Document extract:
** START **

Friday 6 May 2011

CRIME & ECONOMIC HARD TIMES

It is natural to assume that economic hard times result in higher crime rates. However, that depends on the specific country and specific time period, regime, and above all the duration of economic hard times in relationship with the affluence of times past. The more authoritarian the society, the less the crime no matter how hard times people are enduring. Americans are baffled for example that there was relatively low crime in the 1950s coinciding with low economic growth versus the higher growth 1960s when crime rose.

The 1950s was a decade of extreme conformity, not only because of the Cold War, but the McCarthyist era, and the very rigid conformity that all institutions from church, schools, media, business, and government inculcated into the minds of people. By contrast, the 1960s, was a more liberal decade of a 'surface cultural revolution' - a reaction to the conformity of the 1950's and everything from the bloody Vietnam War to racism, sexism, and a culture of prejudice hiding behind a facade of democracy. Therefore, it is not a given that crime rises when a society suffers economic hard times, any more than there is a correlation between economic hard times and social unrest.

** END **

Listed records:
** START **

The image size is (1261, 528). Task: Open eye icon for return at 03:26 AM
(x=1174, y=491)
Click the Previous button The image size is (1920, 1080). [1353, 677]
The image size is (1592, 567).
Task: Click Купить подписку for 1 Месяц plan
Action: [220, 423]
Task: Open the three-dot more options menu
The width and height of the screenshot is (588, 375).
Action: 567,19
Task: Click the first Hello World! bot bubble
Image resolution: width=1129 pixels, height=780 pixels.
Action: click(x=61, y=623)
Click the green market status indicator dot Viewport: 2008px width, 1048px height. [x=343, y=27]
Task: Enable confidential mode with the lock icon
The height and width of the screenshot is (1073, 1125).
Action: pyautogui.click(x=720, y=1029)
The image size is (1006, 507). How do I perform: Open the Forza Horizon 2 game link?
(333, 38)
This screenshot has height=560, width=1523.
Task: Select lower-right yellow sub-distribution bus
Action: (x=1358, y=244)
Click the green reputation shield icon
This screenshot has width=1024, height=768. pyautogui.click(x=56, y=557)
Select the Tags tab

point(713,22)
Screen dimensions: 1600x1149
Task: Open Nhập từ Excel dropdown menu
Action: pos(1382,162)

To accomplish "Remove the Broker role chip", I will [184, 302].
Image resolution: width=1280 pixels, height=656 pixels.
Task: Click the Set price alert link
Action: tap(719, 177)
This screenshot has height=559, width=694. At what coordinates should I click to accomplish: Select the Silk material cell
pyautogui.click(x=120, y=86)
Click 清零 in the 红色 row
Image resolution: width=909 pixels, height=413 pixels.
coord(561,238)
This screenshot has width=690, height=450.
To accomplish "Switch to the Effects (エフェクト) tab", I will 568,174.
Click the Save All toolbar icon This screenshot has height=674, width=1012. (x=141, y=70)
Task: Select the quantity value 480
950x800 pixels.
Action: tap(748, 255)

** END **

Task set:
**A)** Decide whether each statement below agrees with the essay on crime and economic hard times, answering yes or no and quoting the words of the text that settle it.
(i) Crime was relatively low in the 1950s despite low economic growth.
(ii) The more authoritarian a society is, the higher its crime.
(iii) The 1960s were a more conservative decade than the 1950s.
**B)** Write out the part of the essay on crime and economic hard times that opens with the words containing "Friday 6 May" and closes with "when crime rose.".
Rely solely on the text for what follows.

Expected results:
**A)**
(i) Yes: "there was relatively low crime in the 1950s coinciding with low economic growth"
(ii) No: "The more authoritarian the society, the less the crime no matter how hard times people are enduring."
(iii) No: "the 1960s, was a more liberal decade of a 'surface cultural revolution' - a reaction to the conformity of the 1950's"

**B)**
Friday 6 May 2011

CRIME & ECONOMIC HARD TIMES

It is natural to assume that economic hard times result in higher crime rates. However, that depends on the specific country and specific time period, regime, and above all the duration of economic hard times in relationship with the affluence of times past. The more authoritarian the society, the less the crime no matter how hard times people are enduring. Americans are baffled for example that there was relatively low crime in the 1950s coinciding with low economic growth versus the higher growth 1960s when crime rose.